## Objective
Answer these from the Curry for Change text:
(a) Which beer brand has teamed up with Find Your Feet for the campaign?
(b) How much are guests asked to donate?
(c) Which family is one of the ambassador chefs from?

## Document extract
- - -
WE WOULD LIKE to invite you to have a dinner with a difference – we have found the perfect excuse to cook curry, it’s called Curry for Change. A small charity called Find Your Feet who fight hunger in Africa and Asia has teamed up with Kingfisher, India’s Number 1 Beer, plus top chefs to run the Curry for Change campaign.

All you need to do is sign up at www.curryforchange.org.uk to receive your free event pack and Natco spices, cook a curry and invite your friends round to share an evening of good food, asking them to donate what they would usually spend on a takeaway. This will be used to help change the lives of families who suffer from hunger.

find Your Feet enables vulnerable rural families in Asia and Africa to grow enough food so they don’t go hungry, strengthen their voices so they can speak out against injustice and earn enough money so they can find their feet. www.fyf.org.uk

Check out the latest recipes and handy hints from Curry for Change ambassadors so you can cook a curry and change lives. Visit www.curryforchange.org.uk/recipes. Many of our favourite chefs are the ambassadors, one is from the well know Patak family.
- - -
## Collected material
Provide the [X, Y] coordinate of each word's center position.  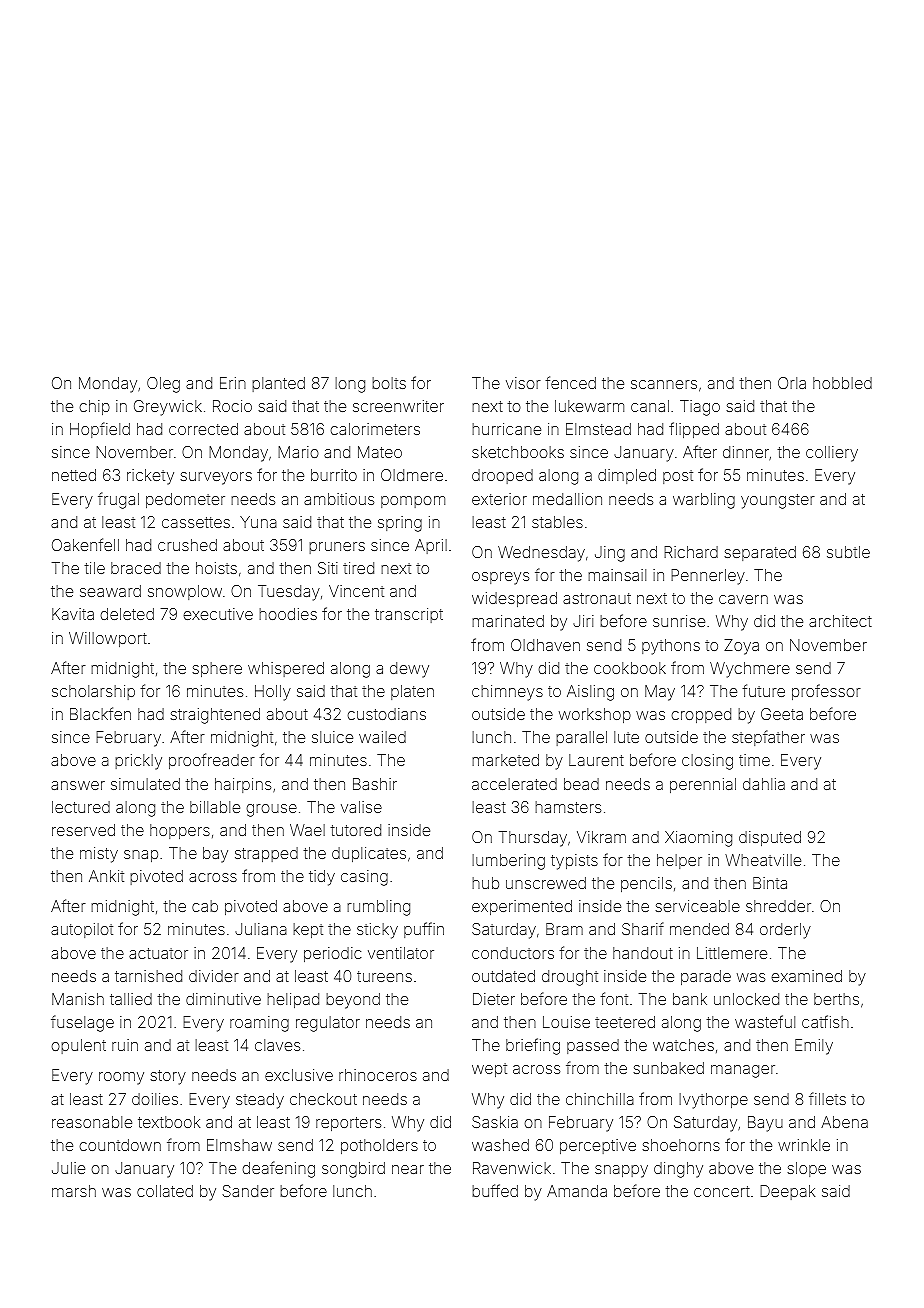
- - -
## Result for this exercise
(a) Kingfisher
(b) What they would usually spend on a takeaway
(c) The Patak family